**Consigna:** Convierte todos los datos en una tabla Markdown con dos columnas, «Fila» y «Texto»: numera cada fila en la primera y copia la línea correspondiente en la segunda. Omite las líneas en blanco.

**Datos disponibles:**

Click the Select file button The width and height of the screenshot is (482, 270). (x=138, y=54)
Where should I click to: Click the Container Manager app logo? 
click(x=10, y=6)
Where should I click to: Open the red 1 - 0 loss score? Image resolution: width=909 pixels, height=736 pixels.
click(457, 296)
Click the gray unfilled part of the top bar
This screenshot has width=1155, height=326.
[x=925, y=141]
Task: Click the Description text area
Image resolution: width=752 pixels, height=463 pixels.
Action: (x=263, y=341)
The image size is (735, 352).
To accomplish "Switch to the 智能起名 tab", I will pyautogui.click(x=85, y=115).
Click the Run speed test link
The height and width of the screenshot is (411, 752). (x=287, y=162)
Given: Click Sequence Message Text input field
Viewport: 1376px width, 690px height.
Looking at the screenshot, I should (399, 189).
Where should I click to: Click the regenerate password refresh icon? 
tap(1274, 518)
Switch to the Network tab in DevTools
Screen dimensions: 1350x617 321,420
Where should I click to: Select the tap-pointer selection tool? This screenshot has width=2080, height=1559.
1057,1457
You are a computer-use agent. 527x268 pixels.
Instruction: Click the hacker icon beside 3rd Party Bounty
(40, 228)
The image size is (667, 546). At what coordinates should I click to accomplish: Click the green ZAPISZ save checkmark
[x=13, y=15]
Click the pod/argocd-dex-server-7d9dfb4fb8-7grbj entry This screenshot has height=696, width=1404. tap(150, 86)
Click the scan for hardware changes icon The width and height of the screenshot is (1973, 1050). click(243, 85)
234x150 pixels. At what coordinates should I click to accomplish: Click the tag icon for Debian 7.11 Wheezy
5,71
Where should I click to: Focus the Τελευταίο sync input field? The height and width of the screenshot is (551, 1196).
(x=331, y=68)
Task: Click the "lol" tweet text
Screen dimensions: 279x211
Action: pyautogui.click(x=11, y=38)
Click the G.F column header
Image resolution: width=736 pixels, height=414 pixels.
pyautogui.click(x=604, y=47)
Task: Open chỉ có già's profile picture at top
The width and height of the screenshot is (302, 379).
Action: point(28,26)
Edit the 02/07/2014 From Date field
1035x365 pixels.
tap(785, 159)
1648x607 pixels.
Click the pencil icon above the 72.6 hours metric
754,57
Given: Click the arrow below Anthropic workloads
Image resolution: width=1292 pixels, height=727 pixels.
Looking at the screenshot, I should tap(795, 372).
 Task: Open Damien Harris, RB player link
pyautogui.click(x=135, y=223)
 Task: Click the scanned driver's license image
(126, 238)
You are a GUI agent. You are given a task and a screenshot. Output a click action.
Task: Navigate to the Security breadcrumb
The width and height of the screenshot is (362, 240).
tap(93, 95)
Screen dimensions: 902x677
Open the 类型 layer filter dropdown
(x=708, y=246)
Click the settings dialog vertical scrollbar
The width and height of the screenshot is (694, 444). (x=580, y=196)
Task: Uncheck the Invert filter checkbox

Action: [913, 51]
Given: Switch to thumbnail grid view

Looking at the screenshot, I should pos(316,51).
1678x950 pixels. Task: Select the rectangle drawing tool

**Resultado del ejercicio:**
| Fila | Texto |
|---|---|
| 1 | Click the Select file button The width and height of the screenshot is (482, 270). (x=138, y=54) |
| 2 | Where should I click to: Click the Container Manager app logo?  |
| 3 | click(x=10, y=6) |
| 4 | Where should I click to: Open the red 1 - 0 loss score? Image resolution: width=909 pixels, height=736 pixels. |
| 5 | click(457, 296) |
| 6 | Click the gray unfilled part of the top bar |
| 7 | This screenshot has width=1155, height=326. |
| 8 | [x=925, y=141] |
| 9 | Task: Click the Description text area |
| 10 | Image resolution: width=752 pixels, height=463 pixels. |
| 11 | Action: (x=263, y=341) |
| 12 | The image size is (735, 352). |
| 13 | To accomplish "Switch to the 智能起名 tab", I will pyautogui.click(x=85, y=115). |
| 14 | Click the Run speed test link |
| 15 | The height and width of the screenshot is (411, 752). (x=287, y=162) |
| 16 | Given: Click Sequence Message Text input field |
| 17 | Viewport: 1376px width, 690px height. |
| 18 | Looking at the screenshot, I should (399, 189). |
| 19 | Where should I click to: Click the regenerate password refresh icon?  |
| 20 | tap(1274, 518) |
| 21 | Switch to the Network tab in DevTools |
| 22 | Screen dimensions: 1350x617 321,420 |
| 23 | Where should I click to: Select the tap-pointer selection tool? This screenshot has width=2080, height=1559. |
| 24 | 1057,1457 |
| 25 | You are a computer-use agent. 527x268 pixels. |
| 26 | Instruction: Click the hacker icon beside 3rd Party Bounty |
| 27 | (40, 228) |
| 28 | The image size is (667, 546). At what coordinates should I click to accomplish: Click the green ZAPISZ save checkmark |
| 29 | [x=13, y=15] |
| 30 | Click the pod/argocd-dex-server-7d9dfb4fb8-7grbj entry This screenshot has height=696, width=1404. tap(150, 86) |
| 31 | Click the scan for hardware changes icon The width and height of the screenshot is (1973, 1050). click(243, 85) |
| 32 | 234x150 pixels. At what coordinates should I click to accomplish: Click the tag icon for Debian 7.11 Wheezy |
| 33 | 5,71 |
| 34 | Where should I click to: Focus the Τελευταίο sync input field? The height and width of the screenshot is (551, 1196). |
| 35 | (x=331, y=68) |
| 36 | Task: Click the "lol" tweet text |
| 37 | Screen dimensions: 279x211 |
| 38 | Action: pyautogui.click(x=11, y=38) |
| 39 | Click the G.F column header |
| 40 | Image resolution: width=736 pixels, height=414 pixels. |
| 41 | pyautogui.click(x=604, y=47) |
| 42 | Task: Open chỉ có già's profile picture at top |
| 43 | The width and height of the screenshot is (302, 379). |
| 44 | Action: point(28,26) |
| 45 | Edit the 02/07/2014 From Date field |
| 46 | 1035x365 pixels. |
| 47 | tap(785, 159) |
| 48 | 1648x607 pixels. |
| 49 | Click the pencil icon above the 72.6 hours metric |
| 50 | 754,57 |
| 51 | Given: Click the arrow below Anthropic workloads |
| 52 | Image resolution: width=1292 pixels, height=727 pixels. |
| 53 | Looking at the screenshot, I should tap(795, 372). |
| 54 |  Task: Open Damien Harris, RB player link |
| 55 | pyautogui.click(x=135, y=223) |
| 56 |  Task: Click the scanned driver's license image |
| 57 | (126, 238) |
| 58 | You are a GUI agent. You are given a task and a screenshot. Output a click action. |
| 59 | Task: Navigate to the Security breadcrumb |
| 60 | The width and height of the screenshot is (362, 240). |
| 61 | tap(93, 95) |
| 62 | Screen dimensions: 902x677 |
| 63 | Open the 类型 layer filter dropdown |
| 64 | (x=708, y=246) |
| 65 | Click the settings dialog vertical scrollbar |
| 66 | The width and height of the screenshot is (694, 444). (x=580, y=196) |
| 67 | Task: Uncheck the Invert filter checkbox |
| 68 | Action: [913, 51] |
| 69 | Given: Switch to thumbnail grid view |
| 70 | Looking at the screenshot, I should pos(316,51). |
| 71 | 1678x950 pixels. Task: Select the rectangle drawing tool |